>> begin

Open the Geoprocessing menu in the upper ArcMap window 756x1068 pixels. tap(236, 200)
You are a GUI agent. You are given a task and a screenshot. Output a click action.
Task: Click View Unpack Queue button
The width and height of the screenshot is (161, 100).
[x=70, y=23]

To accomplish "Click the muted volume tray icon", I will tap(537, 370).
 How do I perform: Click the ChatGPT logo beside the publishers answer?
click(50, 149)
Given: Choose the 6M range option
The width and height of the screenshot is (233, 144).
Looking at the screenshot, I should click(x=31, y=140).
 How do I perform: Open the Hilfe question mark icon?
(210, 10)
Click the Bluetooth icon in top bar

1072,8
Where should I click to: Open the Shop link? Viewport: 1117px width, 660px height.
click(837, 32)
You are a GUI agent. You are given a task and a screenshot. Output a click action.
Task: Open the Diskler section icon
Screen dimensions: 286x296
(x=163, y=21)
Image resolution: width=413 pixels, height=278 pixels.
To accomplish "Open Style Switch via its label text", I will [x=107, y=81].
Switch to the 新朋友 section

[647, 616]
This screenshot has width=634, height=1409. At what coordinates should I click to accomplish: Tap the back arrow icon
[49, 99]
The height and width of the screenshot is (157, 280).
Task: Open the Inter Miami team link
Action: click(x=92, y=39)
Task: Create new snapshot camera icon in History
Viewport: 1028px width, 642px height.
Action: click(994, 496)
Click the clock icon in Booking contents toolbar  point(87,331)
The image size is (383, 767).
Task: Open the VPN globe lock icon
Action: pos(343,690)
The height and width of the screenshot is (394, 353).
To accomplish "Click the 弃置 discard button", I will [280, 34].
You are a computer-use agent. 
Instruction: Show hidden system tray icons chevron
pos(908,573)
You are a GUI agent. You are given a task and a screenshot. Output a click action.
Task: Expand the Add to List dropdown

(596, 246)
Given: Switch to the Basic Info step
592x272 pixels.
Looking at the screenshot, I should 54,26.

>> end

§ Goal: Reproduce every line of the listing above without any changes.

§ Complete answer:
Open the Geoprocessing menu in the upper ArcMap window 756x1068 pixels. tap(236, 200)
You are a GUI agent. You are given a task and a screenshot. Output a click action.
Task: Click View Unpack Queue button
The width and height of the screenshot is (161, 100).
[x=70, y=23]

To accomplish "Click the muted volume tray icon", I will tap(537, 370).
 How do I perform: Click the ChatGPT logo beside the publishers answer?
click(50, 149)
Given: Choose the 6M range option
The width and height of the screenshot is (233, 144).
Looking at the screenshot, I should click(x=31, y=140).
 How do I perform: Open the Hilfe question mark icon?
(210, 10)
Click the Bluetooth icon in top bar

1072,8
Where should I click to: Open the Shop link? Viewport: 1117px width, 660px height.
click(837, 32)
You are a GUI agent. You are given a task and a screenshot. Output a click action.
Task: Open the Diskler section icon
Screen dimensions: 286x296
(x=163, y=21)
Image resolution: width=413 pixels, height=278 pixels.
To accomplish "Open Style Switch via its label text", I will [x=107, y=81].
Switch to the 新朋友 section

[647, 616]
This screenshot has width=634, height=1409. At what coordinates should I click to accomplish: Tap the back arrow icon
[49, 99]
The height and width of the screenshot is (157, 280).
Task: Open the Inter Miami team link
Action: click(x=92, y=39)
Task: Create new snapshot camera icon in History
Viewport: 1028px width, 642px height.
Action: click(994, 496)
Click the clock icon in Booking contents toolbar  point(87,331)
The image size is (383, 767).
Task: Open the VPN globe lock icon
Action: pos(343,690)
The height and width of the screenshot is (394, 353).
To accomplish "Click the 弃置 discard button", I will [280, 34].
You are a computer-use agent. 
Instruction: Show hidden system tray icons chevron
pos(908,573)
You are a GUI agent. You are given a task and a screenshot. Output a click action.
Task: Expand the Add to List dropdown

(596, 246)
Given: Switch to the Basic Info step
592x272 pixels.
Looking at the screenshot, I should 54,26.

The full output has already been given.